The right ventricular (RV) function has an important diagnostic value in many cardiopulmonary diseases and is a predictor for the long-term outcome. Cardiovascular magnetic resonance (CMR) is the gold-standard for the RV quantification as the complex anatomy of the RV, i.e. its crescentic shape, impedes reliable measurement by two-dimensional echocardiography (EC). Yet, CMR or real-time 3D echocardiography (RT3DE) measurements are time consuming. Recently, a novel EC parameter, the RV automated systolic index (RV-ASI), has been introduced which employs semi-automated whole-cycle endocardial border detection and calculates volume changes based on the sum-of-discs method (modified Simpson's rule). In this study we evaluate the measurement agreements of two novel EC parameters, a) the RV-ASI and b) the RT3DE, with the reference standard CMR.

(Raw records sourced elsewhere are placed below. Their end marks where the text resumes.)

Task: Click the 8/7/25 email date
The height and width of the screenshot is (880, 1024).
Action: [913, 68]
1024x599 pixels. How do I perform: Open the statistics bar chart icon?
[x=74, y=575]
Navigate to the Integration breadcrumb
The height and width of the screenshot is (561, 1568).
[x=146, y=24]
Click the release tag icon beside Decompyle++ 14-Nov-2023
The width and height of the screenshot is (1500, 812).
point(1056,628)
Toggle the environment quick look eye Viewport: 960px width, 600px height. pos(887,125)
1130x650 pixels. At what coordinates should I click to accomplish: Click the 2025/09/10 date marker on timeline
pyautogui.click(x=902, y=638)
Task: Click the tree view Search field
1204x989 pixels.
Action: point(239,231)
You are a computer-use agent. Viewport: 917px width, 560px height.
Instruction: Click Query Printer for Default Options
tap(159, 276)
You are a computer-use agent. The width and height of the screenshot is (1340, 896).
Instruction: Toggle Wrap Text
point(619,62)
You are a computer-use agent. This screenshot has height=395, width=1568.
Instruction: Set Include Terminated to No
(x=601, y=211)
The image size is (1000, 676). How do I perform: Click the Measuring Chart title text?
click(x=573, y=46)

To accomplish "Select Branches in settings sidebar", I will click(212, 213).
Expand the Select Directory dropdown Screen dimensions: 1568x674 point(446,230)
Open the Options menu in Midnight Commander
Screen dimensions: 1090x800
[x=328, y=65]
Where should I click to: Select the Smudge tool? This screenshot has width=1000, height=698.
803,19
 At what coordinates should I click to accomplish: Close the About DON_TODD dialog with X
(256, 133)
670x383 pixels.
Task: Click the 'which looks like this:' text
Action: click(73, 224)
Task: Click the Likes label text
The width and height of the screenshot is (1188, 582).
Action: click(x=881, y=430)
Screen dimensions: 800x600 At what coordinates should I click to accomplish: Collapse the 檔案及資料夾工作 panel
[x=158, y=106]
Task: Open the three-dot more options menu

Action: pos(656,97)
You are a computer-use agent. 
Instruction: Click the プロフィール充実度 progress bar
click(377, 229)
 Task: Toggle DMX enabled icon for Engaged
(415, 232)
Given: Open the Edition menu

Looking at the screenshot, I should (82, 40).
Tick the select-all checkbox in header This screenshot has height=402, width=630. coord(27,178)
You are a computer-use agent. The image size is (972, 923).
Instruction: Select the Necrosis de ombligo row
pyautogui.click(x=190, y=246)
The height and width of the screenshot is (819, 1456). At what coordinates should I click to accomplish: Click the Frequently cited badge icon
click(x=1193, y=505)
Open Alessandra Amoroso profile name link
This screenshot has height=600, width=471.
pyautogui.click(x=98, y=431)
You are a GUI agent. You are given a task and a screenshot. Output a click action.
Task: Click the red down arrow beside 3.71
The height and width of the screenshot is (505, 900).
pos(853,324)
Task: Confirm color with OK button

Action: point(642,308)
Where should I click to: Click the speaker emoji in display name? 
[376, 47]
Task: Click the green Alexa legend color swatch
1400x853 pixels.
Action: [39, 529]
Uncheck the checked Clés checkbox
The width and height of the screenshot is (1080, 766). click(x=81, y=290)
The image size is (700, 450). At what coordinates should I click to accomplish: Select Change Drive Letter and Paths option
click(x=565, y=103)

We studied 25 patients with different cardiopulmonary diseases (coronary artery disease with preserved left ventricular function (n=4), ischemic cardiomyopathy (n=4), dilated cardiomyopathy (n=10), hypertrophic cardiomyopathy (n=1), cardiac amyloidosis (n=2), pulmonary hypertension (n=4)) and 15 healthy subjects. CMR imaging was performed on a 1.5 T whole-body MRI-scanner applying a cine SSFP sequence with parallel imaging. EC was performed within 30 min with a commercially available ultrasound machine (GE Vivid E9) including RT3DE and the measurement of the RV-ASI. Student's t-test or Mann-Whitney-Wilcoxon-test respectively as well as a regression analysis and a Bland-Altman-plot were performed. Receiver operator characteristics were calculated for RV-ASI compared to CMR RV ejection fraction (RV-EF). A p<0.05 was regarded as statistically significant.
The RV measurements could be assessed in 100% of subjects by CMR. RV-ASI was evaluable in 38 of 40 subjects (95 %) by EC. Mean RV-EF measured by CMR was 48±9% compared to 51±10% by RT3DE and a RV-ASI of 52±11%. The correlation between CMR RV-EF and RV-ASI (r=0.74, p<0.0001) as well as between CMR RV-EF and RT3DE RV-EF (r=0.55, p=0.0003) were highly significant. The limits of agreement were ±15.1% for RV-ASI and ±17.4% for RT3DE RV-EF compared to CMR RV-EF. An RV-ASI cut-off value of 52% could differentiate between normal and impaired RV function (AUC=0.92, sensitivity=87%, specificity=93%) in this mixed study population.
In this study the time-saving RV-ASI method showed good agreement with CMR regarding the quantification of the RV function. Although it does not provide the measurement of absolute systolic and diastolic RV volumes, the RV function can be assessed reliably. As it can be obtained easily, it may be utilised for non-invasive follow-up examinations of patients with cardiopulmonary diseases.